I found this broken early blob-top while out searching and finding a small dump site with, best I can tell without doing a major dig, bottles and jars dating from the 50's and 60's this last Thursday, this broken Leisy bottle was in the same dump, way out of place from the other stuff found. I can't find any on-line that look the same, wondering if this one is actually from Cleveland, Oh. rather than from Peoria, Il. Looking at bottles shown on UncleBruce's site from Peoria, the letter "E" in the word "The" in front of Leisy, doesn't look like an "E" on my bottle, wish a little more of the embossing was still left in that area of the bottle I found, better yet, if the whole bottle was still intact, oh well, any info would be great.


----------



## ROBBYBOBBY64 (Apr 29, 2021)

RoyalRuby said:


> I found this broken early blob-top while out searching and finding a small dump site with, best I can tell without doing a major dig, bottles and jars dating from the 50's and 60's this last Thursday, this broken Leisy bottle was in the same dump, way out of place from the other stuff found. I can't find any on-line that look the same, wondering if this one is actually from Cleveland, Oh. rather than from Peoria, Il. Looking at bottles shown on UncleBruce's site from Peoria, the letter "E" in the word "The" in front of Leisy, doesn't look like an "E" on my bottle, wish a little more of the embossing was still left in that area of the bottle I found, better yet, if the whole bottle was still intact, oh well, any info would be great.View attachment 224291View attachment 224292


Issac Leisy. 
ROBBYBOBBY64. 








						Leisy Brewery | Cleveland Historical
					

In 1873, Isaac Leisy and his two brothers (all originally from Bavaria in Germany) left their small brewery in rural Iowa and came to Cleveland after purchasing Frederick Haltnorth's brewery on Vega Avenue for $120,000.  Haltnorth (who was also the proprietor of Haltnorth's Gardens -- a beer...




					clevelandhistorical.org


----------



## RoyalRuby (Apr 29, 2021)

Thanks Rob, I wish there was a good picture of the bottle in the link you provided, but I didn't see any unless I missed it. But that would make sense because the last letter before "Leisy" on my bottle looks like a letter C.


----------



## ROBBYBOBBY64 (Apr 29, 2021)

RoyalRuby said:


> Thanks Rob, I wish there was a good picture of the bottle in the link you provided, but I didn't see any unless I missed it. But that would make sense because the last letter before "Leisy" on my bottle looks like a letter C.

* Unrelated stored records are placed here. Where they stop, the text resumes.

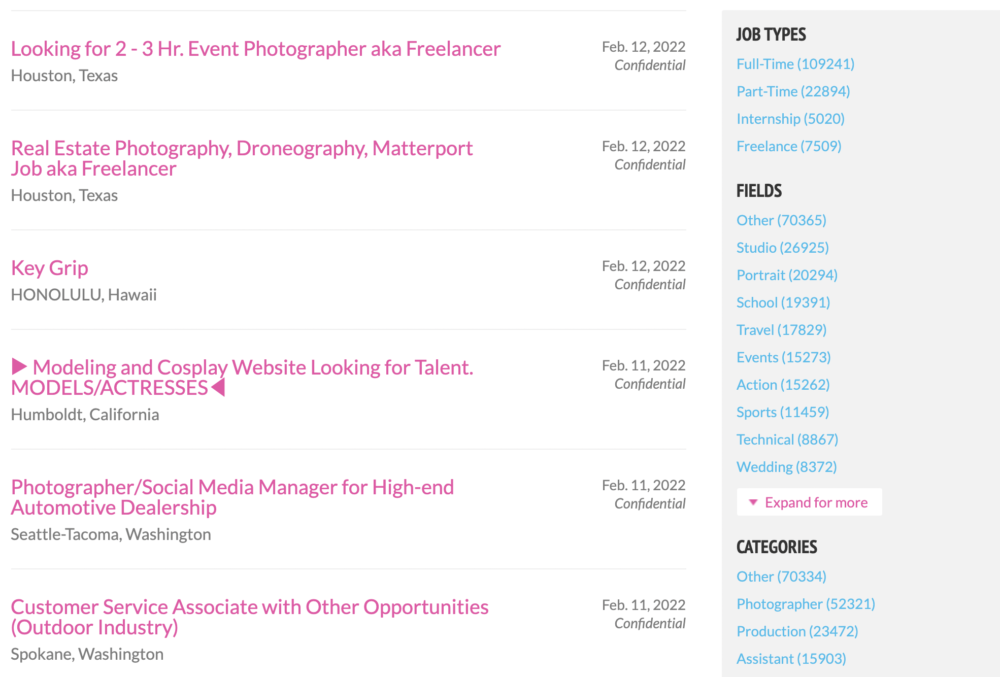This screenshot has width=1000, height=677.
Task: Select the Photographer category filter
Action: click(x=805, y=604)
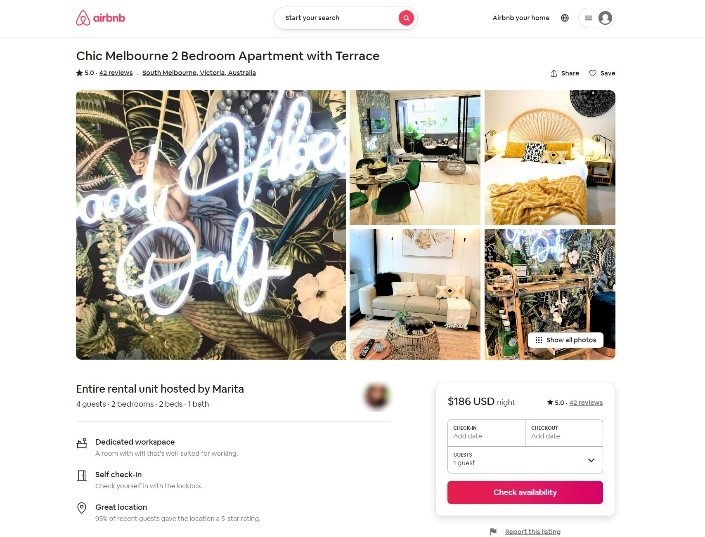Click the Check availability button
Image resolution: width=705 pixels, height=537 pixels.
click(x=525, y=492)
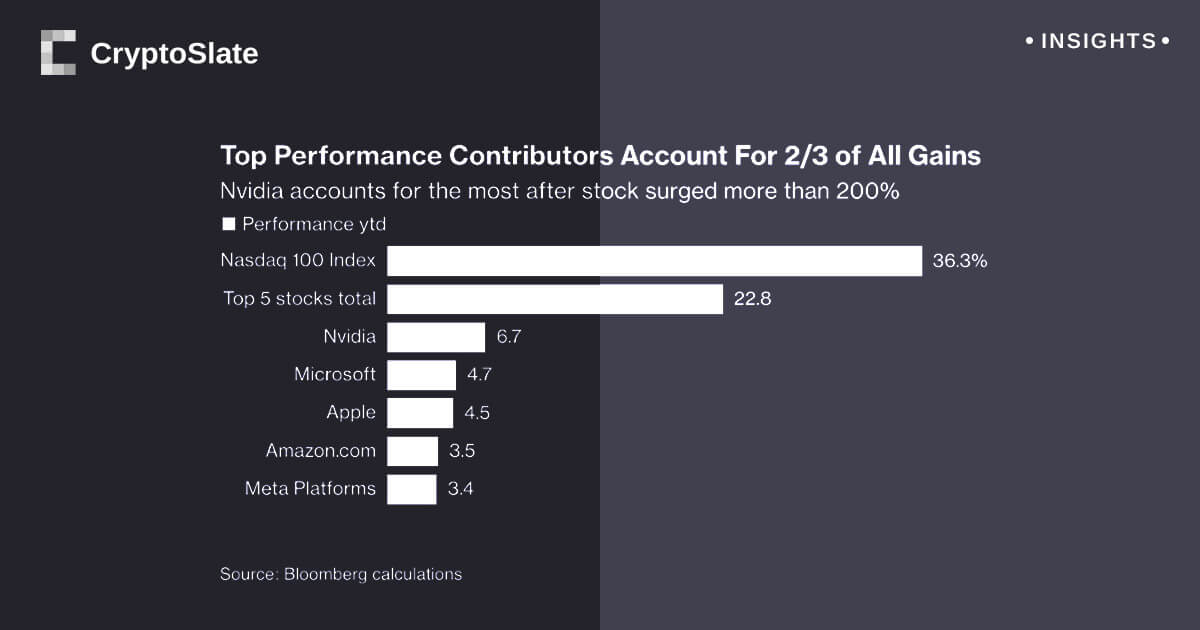Click the Top 5 stocks total bar

click(x=555, y=299)
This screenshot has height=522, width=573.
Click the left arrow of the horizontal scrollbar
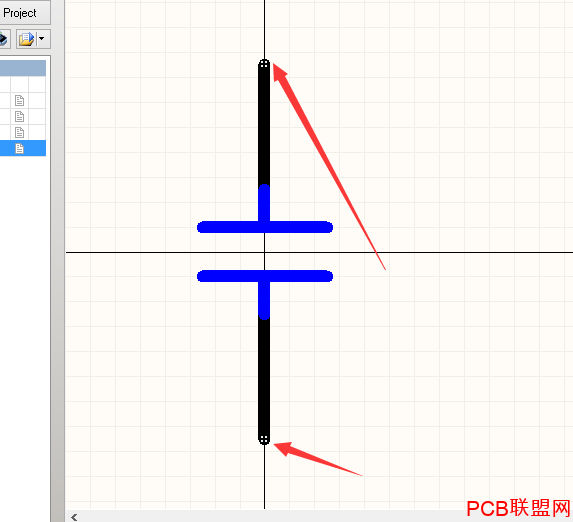click(x=74, y=517)
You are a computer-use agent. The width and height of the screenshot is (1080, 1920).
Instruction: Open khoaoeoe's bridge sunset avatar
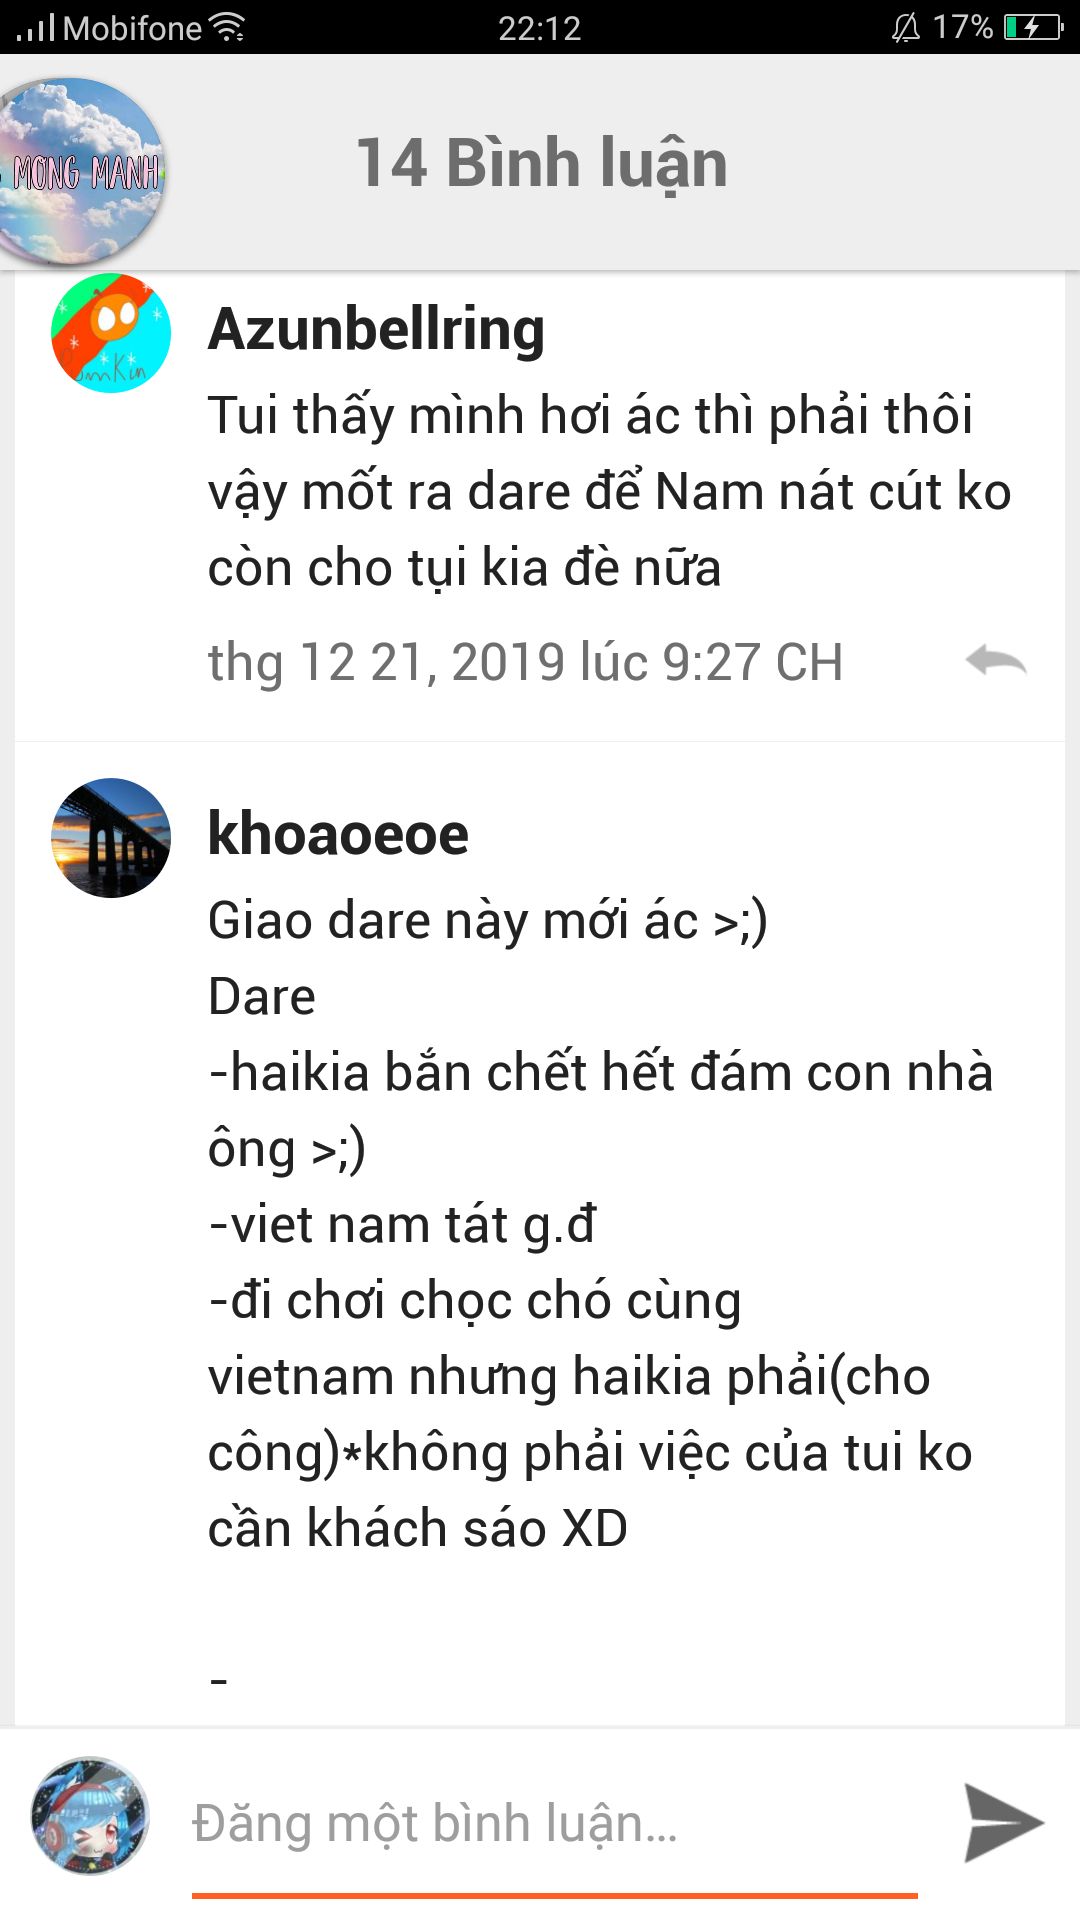tap(111, 838)
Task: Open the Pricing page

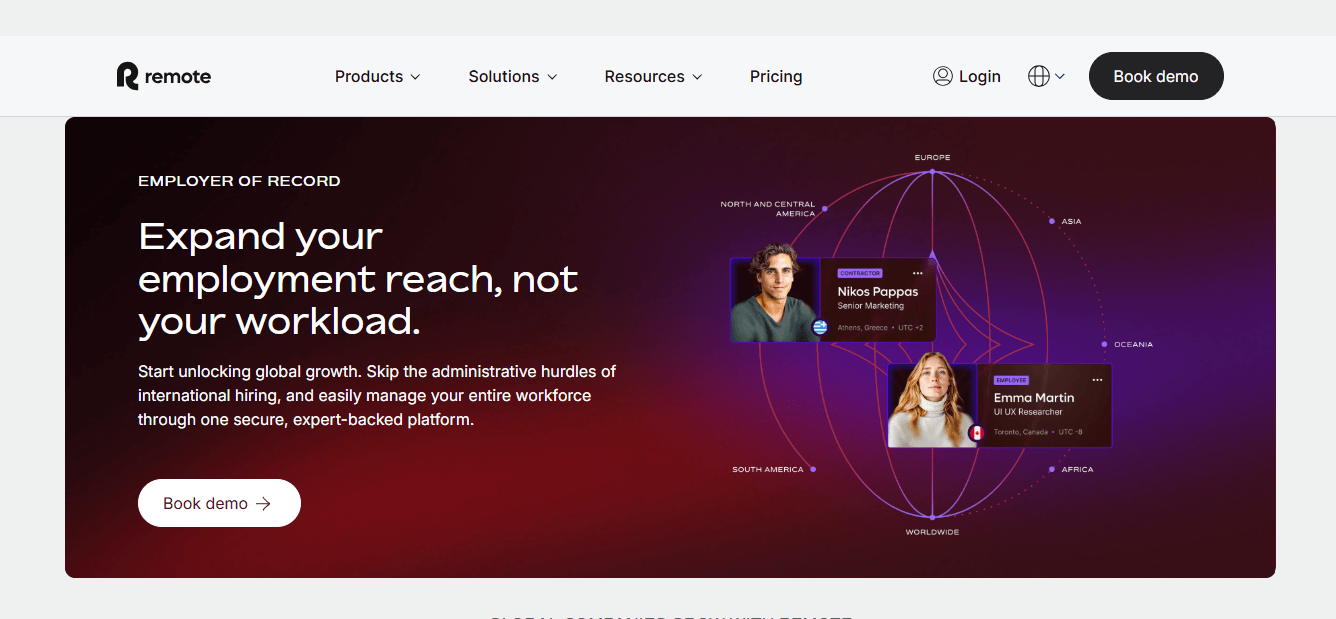Action: point(776,76)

I see a few Leisy beer bottles but none similar to yours. Maybe rare or scarce. 
ROBBYBOBBY64.


----------



## RoyalRuby (Apr 29, 2021)

ROBBYBOBBY64 said:


> I see a few Leisy beer bottles but none similar to yours. Maybe rare or scarce.
> ROBBYBOBBY64.


Yeah, I really wish it hadn't been broke, I need to go back to the spot where I found it and do some digging, hoping I can find more of it, and with any real luck, find a complete one.....


----------



## ROBBYBOBBY64 (Apr 29, 2021)

RoyalRuby said:


> Thanks Rob, I wish there was a good picture of the bottle in the link you provided, but I didn't see any unless I missed it. But that would make sense because the last letter before "Leisy" on my bottle looks like a letter C.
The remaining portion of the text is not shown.